• **WORK INSTRUCTION**: Would you please copy each line of the data in which the string "agent" occurs?

[Stored records]
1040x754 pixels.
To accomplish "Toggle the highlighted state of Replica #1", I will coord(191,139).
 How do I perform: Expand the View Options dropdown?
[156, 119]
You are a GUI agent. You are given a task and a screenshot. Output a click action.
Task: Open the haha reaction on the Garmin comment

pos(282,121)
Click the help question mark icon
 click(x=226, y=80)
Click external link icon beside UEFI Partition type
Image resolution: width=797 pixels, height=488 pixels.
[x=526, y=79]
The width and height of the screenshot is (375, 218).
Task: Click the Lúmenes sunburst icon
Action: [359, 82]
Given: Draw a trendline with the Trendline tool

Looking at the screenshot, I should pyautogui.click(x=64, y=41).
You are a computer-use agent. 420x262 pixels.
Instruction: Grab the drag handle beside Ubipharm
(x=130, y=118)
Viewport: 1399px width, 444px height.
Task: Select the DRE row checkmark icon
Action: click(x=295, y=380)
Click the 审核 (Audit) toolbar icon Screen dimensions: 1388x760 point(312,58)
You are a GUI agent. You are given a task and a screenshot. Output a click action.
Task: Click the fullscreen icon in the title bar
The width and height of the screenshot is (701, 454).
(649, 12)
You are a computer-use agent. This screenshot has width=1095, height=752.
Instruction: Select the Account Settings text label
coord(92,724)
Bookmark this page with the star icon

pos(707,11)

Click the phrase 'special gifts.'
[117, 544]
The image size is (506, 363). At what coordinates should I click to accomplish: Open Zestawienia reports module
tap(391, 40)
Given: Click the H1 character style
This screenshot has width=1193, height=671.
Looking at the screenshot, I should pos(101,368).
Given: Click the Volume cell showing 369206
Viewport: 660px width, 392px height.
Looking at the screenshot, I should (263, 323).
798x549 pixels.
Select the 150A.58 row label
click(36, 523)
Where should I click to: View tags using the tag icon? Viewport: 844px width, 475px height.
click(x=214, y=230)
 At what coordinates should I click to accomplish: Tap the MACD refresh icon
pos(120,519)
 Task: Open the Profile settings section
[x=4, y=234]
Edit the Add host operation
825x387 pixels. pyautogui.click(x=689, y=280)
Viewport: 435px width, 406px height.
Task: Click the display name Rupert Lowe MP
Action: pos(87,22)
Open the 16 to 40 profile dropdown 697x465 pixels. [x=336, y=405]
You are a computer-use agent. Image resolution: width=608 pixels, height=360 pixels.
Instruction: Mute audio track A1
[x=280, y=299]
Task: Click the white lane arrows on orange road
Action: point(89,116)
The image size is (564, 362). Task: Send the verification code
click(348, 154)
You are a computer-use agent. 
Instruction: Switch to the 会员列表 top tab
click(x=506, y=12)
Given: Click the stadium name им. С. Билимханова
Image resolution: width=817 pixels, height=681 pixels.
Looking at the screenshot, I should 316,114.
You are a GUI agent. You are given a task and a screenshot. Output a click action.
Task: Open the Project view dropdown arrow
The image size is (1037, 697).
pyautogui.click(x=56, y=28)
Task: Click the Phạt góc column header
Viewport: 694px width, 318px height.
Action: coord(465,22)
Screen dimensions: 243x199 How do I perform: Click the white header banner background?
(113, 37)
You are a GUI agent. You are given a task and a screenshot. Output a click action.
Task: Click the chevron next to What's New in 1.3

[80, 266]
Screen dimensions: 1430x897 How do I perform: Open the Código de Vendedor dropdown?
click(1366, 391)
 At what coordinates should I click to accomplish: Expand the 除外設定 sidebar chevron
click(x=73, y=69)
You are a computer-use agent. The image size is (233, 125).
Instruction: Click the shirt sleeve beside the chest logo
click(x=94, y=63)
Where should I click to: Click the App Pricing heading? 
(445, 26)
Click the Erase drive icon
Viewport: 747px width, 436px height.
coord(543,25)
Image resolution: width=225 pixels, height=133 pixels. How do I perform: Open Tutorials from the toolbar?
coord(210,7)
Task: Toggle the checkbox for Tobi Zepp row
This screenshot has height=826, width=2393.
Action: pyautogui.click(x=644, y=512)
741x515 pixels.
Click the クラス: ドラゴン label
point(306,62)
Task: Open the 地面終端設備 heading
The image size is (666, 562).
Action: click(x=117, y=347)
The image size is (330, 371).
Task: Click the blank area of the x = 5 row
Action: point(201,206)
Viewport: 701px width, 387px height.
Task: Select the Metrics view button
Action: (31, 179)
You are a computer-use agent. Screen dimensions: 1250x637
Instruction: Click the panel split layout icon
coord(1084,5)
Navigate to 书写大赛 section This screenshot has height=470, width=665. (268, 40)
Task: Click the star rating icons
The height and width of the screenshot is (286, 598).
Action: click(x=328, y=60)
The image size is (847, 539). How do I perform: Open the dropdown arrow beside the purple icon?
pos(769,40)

• **OUTPUT BELOW**:
You are a GUI agent. You are given a task and a screenshot. Output a click action.
You are a computer-use agent. 420x262 pixels.
You are a GUI agent. You are given a task and a screenshot. Output a click action.
You are a computer-use agent. This screenshot has width=1095, height=752.
You are a computer-use agent. Image resolution: width=608 pixels, height=360 pixels.
You are a computer-use agent. 
You are a GUI agent. You are given a task and a screenshot. Output a click action.
You are a GUI agent. You are given a task and a screenshot. Output a click action.
You are a computer-use agent. The image size is (233, 125).
You are a computer-use agent. Screen dimensions: 1250x637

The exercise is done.